Oddly, however, the Protestant world I grew up in did not hold Tradition in the same high esteem as a source of authority, akin to the Bible or personal testimony. I say oddly, because Tradition both is connected to the big picture of biblical truth and is a more reliable form of testimony than what people I knew took for granted as true.

A great test case for my point is the dogma that the Church celebrates today as a solemnity and a holy day of obligation: the Assumption of the Blessed Virgin Mary.

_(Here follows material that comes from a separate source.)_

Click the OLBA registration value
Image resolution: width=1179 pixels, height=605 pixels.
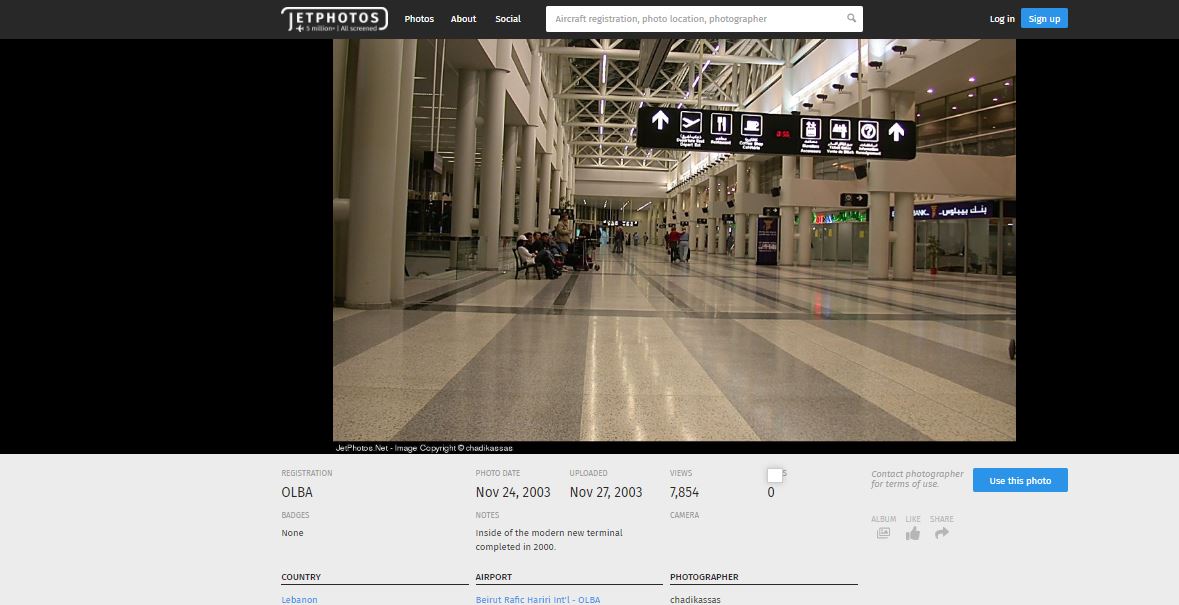297,492

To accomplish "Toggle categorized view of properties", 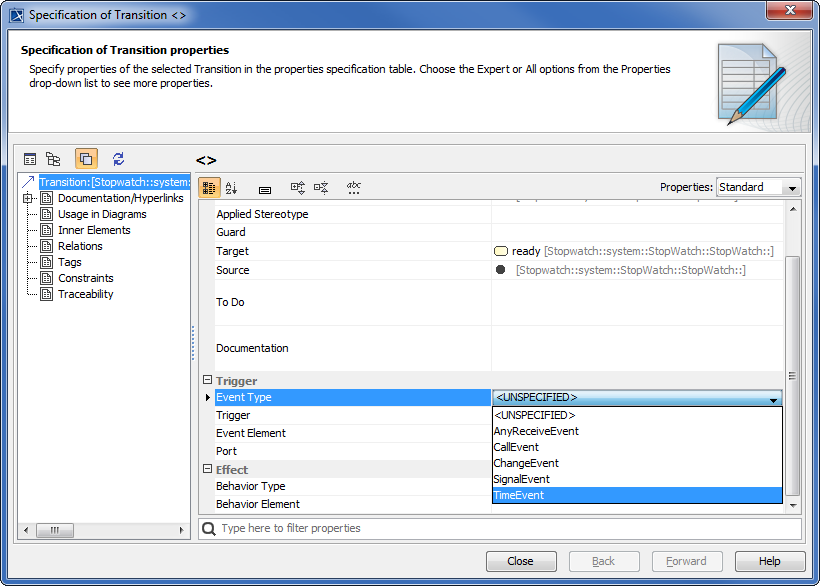I will pos(209,188).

Now, many things we know about Our Lady come straight from the Bible. She conceived Jesus by the Holy Spirit (Luke 1:31-34); she bore Our Lord in Joseph’s ancestral home city of Bethlehem (Matt. 2:1, Luke 2:4-7); she asked her son to help the wedding guests at Cana (John 2:3); and she was taken into the home of Jesus’s beloved disciple, John, when Our Lord was dying on the cross (v. 27). Both Catholic and Protestants, taking the Bible as authoritative, accept all these stories as true. In other cases, like the perpetual virginity of Mary, all Catholics and some Protestants believe, but some Protestants dissent on the basis of a different scriptural interpretation.

All but a tiny handful of Protestants, however, dismiss the Assumption. Or at the very least, they do not hold it as an essential dogma of the faith. It’s not in the Bible, so that’s that. No point in worrying about it.

But this rejection of the Assumption is, on examination, completely illogical.

Let’s think for a moment about the prophet Elijah, whose assumption is recorded in the Bible. In 2 Kings 2, after Elisha is appointed to assume Elijah’s ministry, the text says,

And as they still went on and talked, behold, a chariot of fire and horses of fire separated the two of them. And Elijah went up by a whirlwind into heaven. And Elisha saw it and he cried, “My father, my father! the chariots of Israel and its horsemen!” And he saw him no more (vv. 11-12).

Naturally, almost all faithful Catholics and Protestants believe this story because it is in the Bible. We agree on the trustworthiness of the account that Elijah was assumed into heaven, proving that any person could be thus assumed, body and soul.

Now, Mary’s assumption is not recorded in Scripture, but assumption, per se, is attested by Scripture as the sort of thing God does. God could, therefore, assume Mary’s body and soul into heaven just as he did Elijah’s . . . but would he? Scripture points to various affirmative answers.

To name just two: First, Mary is the new Eve, succeeding where our ancestral sinner failed. Whereas the first Eve lived in both bodily and spiritual harmony with heaven before her sin, the new Eve belongs in heaven by her sinlessness. Second, Mary is the recapitulation of the Ark of the Covenant, whose original contents, the Ten Commandments, came from heaven, and whose fulfilled contents, the eternal Word of God, came from heaven to earth and ascended back to heaven again. In this sense, Mary, the vessel of the Word, once again belongs in heaven—body and soul—with the resurrected body and soul of her son, Jesus.

So God could and would assume Mary into heaven. But did he?

When Pope Pius XII finally declared the Assumption a dogma in the apostolic constitution Munificentissimus Deus in 1950, he noted that the bishops of the Church offered “an almost unanimous affirmative response,” with “outstanding agreement of the Catholic prelates and the faithful” (12). Add the countless sacred images of the Assumption from many centuries, the naming of churches and holy sites through the ages, the defense of the Assumption by some of the Church’s greatest theologians from different eras, and the inclusion of the Assumption as a mystery of the holy rosary, and you’ve got one monumentally convincing testimony. Yes, we say with total confidence, God could, would, and did assume Mary, body and soul, into heaven.

Here we see how Tradition works, intimately connected to the Bible and exceeding the trustworthiness of an individual testimony at a modern-day Protestant church gathering or private prayer meeting. The Second Vatican Council’s Dogmatic Constitution on Divine Revelation puts it this way: “Sacred Tradition and Sacred Scripture form one sacred deposit of the word of God, committed to the Church” (10).

In brief, the Assumption is no assumption! Believe this great dogma of the Church in all its fullness, and celebrate it today.